(Listed entries begins)

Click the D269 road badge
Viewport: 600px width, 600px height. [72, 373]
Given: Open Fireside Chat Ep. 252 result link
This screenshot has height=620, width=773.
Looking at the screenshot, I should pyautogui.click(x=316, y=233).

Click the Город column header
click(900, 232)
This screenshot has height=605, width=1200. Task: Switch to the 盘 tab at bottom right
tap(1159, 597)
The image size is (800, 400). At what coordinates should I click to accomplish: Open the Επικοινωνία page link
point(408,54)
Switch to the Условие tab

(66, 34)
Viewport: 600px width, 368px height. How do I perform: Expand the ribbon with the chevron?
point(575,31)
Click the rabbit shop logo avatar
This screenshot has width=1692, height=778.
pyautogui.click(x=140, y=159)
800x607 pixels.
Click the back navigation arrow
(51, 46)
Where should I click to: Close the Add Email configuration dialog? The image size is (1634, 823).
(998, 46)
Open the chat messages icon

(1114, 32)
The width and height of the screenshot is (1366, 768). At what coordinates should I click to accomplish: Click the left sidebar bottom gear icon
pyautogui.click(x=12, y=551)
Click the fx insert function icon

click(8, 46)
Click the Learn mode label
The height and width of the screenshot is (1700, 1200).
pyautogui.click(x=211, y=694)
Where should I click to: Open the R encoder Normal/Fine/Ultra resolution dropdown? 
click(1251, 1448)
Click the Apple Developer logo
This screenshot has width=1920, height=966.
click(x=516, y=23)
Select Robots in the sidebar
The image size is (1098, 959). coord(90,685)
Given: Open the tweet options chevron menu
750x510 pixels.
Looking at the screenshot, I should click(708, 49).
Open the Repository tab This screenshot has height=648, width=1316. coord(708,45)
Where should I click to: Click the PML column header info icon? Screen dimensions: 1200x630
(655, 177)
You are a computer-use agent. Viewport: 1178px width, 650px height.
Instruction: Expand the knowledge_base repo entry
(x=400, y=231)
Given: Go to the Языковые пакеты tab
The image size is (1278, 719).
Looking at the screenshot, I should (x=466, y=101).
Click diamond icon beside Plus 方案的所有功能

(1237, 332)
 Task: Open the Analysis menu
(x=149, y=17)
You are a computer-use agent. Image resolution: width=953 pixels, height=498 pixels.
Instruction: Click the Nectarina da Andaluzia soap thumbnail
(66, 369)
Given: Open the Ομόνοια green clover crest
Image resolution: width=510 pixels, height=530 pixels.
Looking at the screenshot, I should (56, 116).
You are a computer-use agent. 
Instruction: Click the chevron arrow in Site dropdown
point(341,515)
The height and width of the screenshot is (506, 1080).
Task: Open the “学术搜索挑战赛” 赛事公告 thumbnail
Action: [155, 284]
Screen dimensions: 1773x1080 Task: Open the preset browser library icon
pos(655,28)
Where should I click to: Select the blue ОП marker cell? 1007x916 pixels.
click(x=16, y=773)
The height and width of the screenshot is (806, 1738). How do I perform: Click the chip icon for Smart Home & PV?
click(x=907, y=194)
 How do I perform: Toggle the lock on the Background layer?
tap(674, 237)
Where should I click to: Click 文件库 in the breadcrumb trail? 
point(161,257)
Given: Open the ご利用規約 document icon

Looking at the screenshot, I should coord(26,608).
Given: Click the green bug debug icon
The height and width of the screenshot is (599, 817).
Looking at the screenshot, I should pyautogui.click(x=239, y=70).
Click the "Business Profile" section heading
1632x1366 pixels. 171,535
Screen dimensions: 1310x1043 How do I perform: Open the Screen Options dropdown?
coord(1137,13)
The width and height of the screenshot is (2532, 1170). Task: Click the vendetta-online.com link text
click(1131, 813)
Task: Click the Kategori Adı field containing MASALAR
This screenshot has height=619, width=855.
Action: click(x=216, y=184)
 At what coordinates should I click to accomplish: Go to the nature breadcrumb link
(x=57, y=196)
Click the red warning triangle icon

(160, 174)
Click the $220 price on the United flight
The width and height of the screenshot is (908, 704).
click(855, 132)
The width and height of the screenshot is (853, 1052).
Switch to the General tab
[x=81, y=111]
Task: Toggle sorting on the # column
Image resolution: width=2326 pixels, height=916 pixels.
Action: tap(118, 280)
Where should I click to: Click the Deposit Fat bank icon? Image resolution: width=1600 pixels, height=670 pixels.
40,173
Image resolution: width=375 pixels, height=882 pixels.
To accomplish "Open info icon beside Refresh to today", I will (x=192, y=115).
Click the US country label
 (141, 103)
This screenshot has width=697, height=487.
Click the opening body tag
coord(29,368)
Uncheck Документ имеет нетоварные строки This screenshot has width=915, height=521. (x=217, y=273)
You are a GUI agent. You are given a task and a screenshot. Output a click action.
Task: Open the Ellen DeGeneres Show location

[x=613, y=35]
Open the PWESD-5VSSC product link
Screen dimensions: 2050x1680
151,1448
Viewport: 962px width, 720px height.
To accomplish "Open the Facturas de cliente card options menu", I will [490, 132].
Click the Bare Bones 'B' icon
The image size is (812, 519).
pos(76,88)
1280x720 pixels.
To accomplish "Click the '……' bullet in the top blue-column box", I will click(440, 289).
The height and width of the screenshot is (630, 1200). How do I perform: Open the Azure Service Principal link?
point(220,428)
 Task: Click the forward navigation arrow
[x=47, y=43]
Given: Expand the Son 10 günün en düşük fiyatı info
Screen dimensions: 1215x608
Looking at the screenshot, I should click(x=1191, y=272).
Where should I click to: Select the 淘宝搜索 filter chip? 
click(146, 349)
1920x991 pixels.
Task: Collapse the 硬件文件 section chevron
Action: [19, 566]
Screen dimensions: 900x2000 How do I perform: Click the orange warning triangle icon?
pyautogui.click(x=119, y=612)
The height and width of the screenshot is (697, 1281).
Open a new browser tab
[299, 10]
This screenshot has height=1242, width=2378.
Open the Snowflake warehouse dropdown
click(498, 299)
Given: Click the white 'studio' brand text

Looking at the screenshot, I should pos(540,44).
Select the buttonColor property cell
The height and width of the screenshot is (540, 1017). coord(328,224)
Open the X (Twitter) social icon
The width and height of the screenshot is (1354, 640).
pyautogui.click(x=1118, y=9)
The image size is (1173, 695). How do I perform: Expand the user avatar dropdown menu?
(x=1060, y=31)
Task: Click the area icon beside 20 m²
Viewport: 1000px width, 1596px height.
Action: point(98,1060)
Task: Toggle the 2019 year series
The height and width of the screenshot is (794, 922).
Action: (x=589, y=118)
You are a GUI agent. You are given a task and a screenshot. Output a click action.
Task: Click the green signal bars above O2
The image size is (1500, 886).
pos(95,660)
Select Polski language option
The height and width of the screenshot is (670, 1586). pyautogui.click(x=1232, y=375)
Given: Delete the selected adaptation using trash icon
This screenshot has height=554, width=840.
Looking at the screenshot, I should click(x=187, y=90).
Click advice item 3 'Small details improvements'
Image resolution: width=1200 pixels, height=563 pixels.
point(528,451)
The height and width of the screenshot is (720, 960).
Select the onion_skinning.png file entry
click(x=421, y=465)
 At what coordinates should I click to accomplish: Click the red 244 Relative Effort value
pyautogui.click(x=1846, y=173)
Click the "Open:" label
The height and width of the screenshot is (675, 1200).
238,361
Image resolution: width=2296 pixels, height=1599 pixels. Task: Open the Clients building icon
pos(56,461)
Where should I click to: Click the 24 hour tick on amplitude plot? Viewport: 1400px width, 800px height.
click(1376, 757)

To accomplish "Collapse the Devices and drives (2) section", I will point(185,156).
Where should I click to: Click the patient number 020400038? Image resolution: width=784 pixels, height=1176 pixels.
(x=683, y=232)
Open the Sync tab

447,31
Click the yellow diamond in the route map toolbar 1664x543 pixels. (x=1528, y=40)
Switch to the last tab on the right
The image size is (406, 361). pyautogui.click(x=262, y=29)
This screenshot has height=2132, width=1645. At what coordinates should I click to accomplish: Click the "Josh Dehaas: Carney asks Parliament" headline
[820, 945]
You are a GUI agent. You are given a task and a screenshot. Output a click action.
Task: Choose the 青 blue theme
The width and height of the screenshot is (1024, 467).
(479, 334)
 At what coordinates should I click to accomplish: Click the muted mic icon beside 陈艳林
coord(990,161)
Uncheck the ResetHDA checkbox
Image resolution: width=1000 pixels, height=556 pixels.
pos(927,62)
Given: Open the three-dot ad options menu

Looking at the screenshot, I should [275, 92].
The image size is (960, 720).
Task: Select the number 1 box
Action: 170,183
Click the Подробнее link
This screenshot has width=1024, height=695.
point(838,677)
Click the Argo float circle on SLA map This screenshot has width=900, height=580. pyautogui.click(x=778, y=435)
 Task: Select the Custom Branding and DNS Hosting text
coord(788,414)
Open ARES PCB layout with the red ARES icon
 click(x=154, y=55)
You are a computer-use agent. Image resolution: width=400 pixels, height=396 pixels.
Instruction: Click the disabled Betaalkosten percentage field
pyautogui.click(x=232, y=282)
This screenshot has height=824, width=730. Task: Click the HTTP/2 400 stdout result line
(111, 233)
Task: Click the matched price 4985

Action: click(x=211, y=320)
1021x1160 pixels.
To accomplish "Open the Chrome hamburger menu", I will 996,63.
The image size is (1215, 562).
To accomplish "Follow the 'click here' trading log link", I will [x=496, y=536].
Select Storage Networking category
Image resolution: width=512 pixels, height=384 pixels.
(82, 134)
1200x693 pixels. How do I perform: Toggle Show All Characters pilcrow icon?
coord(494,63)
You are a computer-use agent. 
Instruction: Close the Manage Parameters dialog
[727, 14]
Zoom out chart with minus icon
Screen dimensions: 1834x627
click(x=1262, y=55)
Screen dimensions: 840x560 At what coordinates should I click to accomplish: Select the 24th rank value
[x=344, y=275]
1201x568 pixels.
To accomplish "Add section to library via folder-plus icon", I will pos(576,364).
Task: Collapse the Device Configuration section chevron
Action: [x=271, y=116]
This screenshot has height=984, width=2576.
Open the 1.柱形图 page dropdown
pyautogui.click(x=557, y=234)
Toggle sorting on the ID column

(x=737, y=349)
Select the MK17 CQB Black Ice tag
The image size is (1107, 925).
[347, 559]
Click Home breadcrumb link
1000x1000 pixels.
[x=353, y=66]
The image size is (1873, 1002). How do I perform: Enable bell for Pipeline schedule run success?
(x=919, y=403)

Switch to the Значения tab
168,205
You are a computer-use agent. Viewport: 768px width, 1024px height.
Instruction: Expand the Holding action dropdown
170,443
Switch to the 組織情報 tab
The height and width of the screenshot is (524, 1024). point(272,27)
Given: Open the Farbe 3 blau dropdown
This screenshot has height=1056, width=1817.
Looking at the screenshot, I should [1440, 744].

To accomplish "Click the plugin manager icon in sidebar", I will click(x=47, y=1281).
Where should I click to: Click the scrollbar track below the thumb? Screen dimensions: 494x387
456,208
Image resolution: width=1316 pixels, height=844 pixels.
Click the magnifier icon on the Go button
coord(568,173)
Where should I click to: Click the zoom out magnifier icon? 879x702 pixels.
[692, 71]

(Listed entries ends)

Problem details: Tally the lines above that contain "green"; give only the number.

Written response: 3